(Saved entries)
Segment Open
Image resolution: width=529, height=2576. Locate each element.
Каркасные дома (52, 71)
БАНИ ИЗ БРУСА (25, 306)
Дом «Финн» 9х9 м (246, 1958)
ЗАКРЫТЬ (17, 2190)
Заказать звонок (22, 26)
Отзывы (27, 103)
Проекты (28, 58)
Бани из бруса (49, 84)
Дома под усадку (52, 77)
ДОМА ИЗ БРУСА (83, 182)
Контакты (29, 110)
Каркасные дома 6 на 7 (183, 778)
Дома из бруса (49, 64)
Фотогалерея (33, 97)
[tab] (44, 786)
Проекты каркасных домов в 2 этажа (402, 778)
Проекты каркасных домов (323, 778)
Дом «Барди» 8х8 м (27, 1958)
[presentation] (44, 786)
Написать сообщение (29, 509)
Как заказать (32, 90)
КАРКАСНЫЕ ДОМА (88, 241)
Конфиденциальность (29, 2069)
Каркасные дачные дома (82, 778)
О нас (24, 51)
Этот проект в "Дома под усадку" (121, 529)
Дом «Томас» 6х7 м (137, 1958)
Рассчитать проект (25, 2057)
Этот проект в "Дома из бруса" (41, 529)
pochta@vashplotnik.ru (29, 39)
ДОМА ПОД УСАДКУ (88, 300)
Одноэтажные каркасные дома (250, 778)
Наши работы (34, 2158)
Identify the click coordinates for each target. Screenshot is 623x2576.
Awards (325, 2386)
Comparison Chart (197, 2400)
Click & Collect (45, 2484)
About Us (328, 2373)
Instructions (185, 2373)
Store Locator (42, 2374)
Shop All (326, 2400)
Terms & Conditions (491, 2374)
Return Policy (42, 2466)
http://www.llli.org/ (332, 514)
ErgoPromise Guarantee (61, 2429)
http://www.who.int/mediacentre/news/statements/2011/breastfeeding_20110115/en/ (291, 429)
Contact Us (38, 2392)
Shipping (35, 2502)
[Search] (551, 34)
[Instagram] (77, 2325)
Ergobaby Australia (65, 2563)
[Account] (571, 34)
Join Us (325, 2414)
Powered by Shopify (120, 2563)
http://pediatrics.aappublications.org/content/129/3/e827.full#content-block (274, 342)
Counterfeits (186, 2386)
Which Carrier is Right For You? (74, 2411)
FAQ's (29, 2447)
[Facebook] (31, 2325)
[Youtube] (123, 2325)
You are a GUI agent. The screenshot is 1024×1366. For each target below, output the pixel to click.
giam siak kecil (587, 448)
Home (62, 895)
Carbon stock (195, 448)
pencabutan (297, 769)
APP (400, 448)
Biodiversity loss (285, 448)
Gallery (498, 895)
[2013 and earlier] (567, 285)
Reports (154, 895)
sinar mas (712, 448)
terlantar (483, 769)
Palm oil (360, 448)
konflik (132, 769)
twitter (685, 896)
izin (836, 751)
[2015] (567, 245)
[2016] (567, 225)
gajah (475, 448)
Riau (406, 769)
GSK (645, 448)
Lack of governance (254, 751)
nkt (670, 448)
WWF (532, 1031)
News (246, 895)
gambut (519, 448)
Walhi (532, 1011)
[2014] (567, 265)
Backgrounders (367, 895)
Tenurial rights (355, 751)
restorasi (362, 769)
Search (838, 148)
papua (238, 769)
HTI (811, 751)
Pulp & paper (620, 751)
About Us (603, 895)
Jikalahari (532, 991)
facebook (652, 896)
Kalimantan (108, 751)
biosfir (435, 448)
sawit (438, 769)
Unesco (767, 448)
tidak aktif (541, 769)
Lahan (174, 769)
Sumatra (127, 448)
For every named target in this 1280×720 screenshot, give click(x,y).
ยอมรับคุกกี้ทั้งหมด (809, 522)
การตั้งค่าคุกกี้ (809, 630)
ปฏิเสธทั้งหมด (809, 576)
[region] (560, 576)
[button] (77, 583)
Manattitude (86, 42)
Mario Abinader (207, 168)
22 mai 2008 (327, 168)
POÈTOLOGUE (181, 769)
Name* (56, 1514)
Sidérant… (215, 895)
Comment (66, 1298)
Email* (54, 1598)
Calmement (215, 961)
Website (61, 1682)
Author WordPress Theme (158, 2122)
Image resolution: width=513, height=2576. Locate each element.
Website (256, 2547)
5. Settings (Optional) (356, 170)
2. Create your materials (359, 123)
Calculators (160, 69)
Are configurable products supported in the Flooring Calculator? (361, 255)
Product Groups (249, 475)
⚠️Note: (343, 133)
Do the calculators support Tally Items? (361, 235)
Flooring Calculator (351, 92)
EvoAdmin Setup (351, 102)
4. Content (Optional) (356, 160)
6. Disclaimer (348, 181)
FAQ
Segment Closed
- [WHAT YOU WILL DO]: Copy out, word for word, the part of the entries above that begins at the line with "Контакты (29, 110)" and ends at the line with "Powered by Shopify (120, 2563)", including both.

- [FINISHED TASK]:
Контакты (29, 110)
Каркасные дома 6 на 7 (183, 778)
Дома из бруса (49, 64)
Фотогалерея (33, 97)
[tab] (44, 786)
Проекты каркасных домов в 2 этажа (402, 778)
Проекты каркасных домов (323, 778)
Дом «Барди» 8х8 м (27, 1958)
[presentation] (44, 786)
Написать сообщение (29, 509)
Как заказать (32, 90)
КАРКАСНЫЕ ДОМА (88, 241)
Конфиденциальность (29, 2069)
Каркасные дачные дома (82, 778)
О нас (24, 51)
Этот проект в "Дома под усадку" (121, 529)
Дом «Томас» 6х7 м (137, 1958)
Рассчитать проект (25, 2057)
Этот проект в "Дома из бруса" (41, 529)
pochta@vashplotnik.ru (29, 39)
ДОМА ПОД УСАДКУ (88, 300)
Одноэтажные каркасные дома (250, 778)
Наши работы (34, 2158)
Identify the click coordinates for each target. Screenshot is 623x2576.
Awards (325, 2386)
Comparison Chart (197, 2400)
Click & Collect (45, 2484)
About Us (328, 2373)
Instructions (185, 2373)
Store Locator (42, 2374)
Shop All (326, 2400)
Terms & Conditions (491, 2374)
Return Policy (42, 2466)
http://www.llli.org/ (332, 514)
ErgoPromise Guarantee (61, 2429)
http://www.who.int/mediacentre/news/statements/2011/breastfeeding_20110115/en/ (291, 429)
Contact Us (38, 2392)
Shipping (35, 2502)
[Search] (551, 34)
[Instagram] (77, 2325)
Ergobaby Australia (65, 2563)
[Account] (571, 34)
Join Us (325, 2414)
Powered by Shopify (120, 2563)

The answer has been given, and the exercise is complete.